[What this task involves]: Output the data below exactly, without images.

-- Data under study follows --

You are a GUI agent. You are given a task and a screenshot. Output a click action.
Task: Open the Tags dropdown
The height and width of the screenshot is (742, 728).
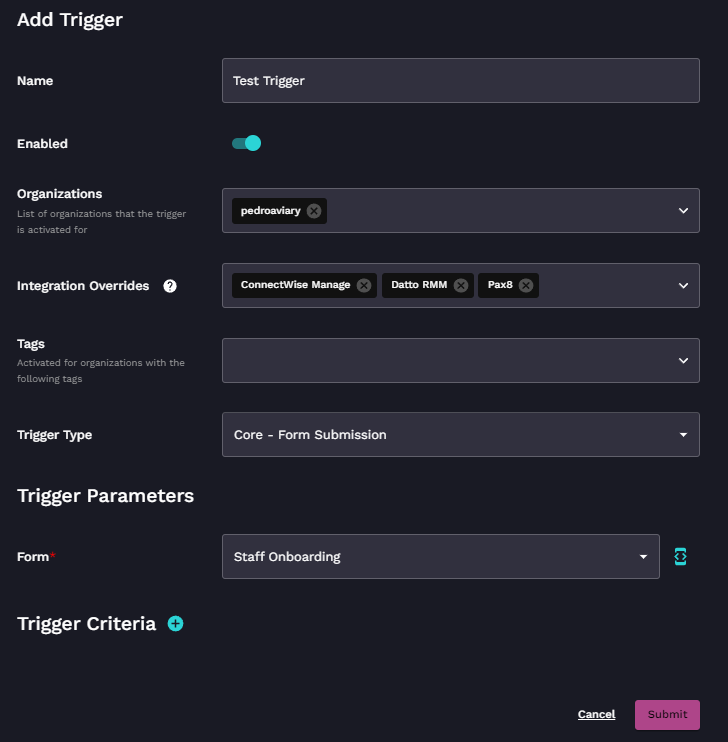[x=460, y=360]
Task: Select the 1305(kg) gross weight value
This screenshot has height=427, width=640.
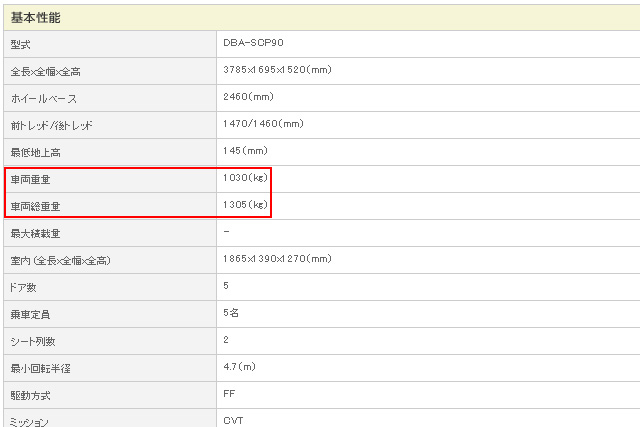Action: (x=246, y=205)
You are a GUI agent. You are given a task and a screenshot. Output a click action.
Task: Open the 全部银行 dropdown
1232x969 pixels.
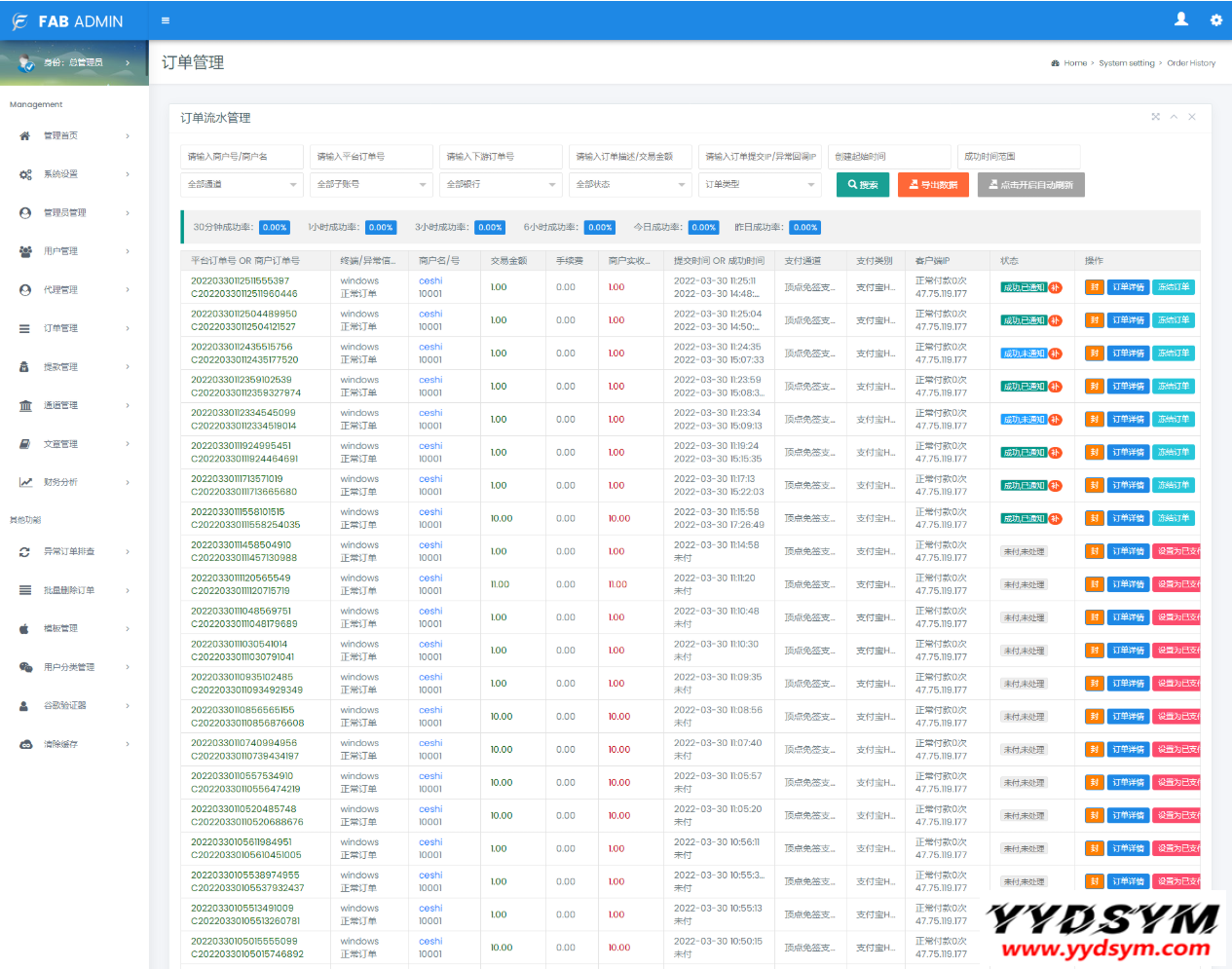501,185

-- Data under study concluded --

[Response box]:
You are a GUI agent. You are given a task and a screenshot. Output a click action.
Task: Open the Tags dropdown
The height and width of the screenshot is (742, 728).
[x=460, y=360]
Task: Select the 1305(kg) gross weight value
This screenshot has height=427, width=640.
Action: (x=246, y=205)
You are a GUI agent. You are given a task and a screenshot. Output a click action.
Task: Open the 全部银行 dropdown
1232x969 pixels.
501,185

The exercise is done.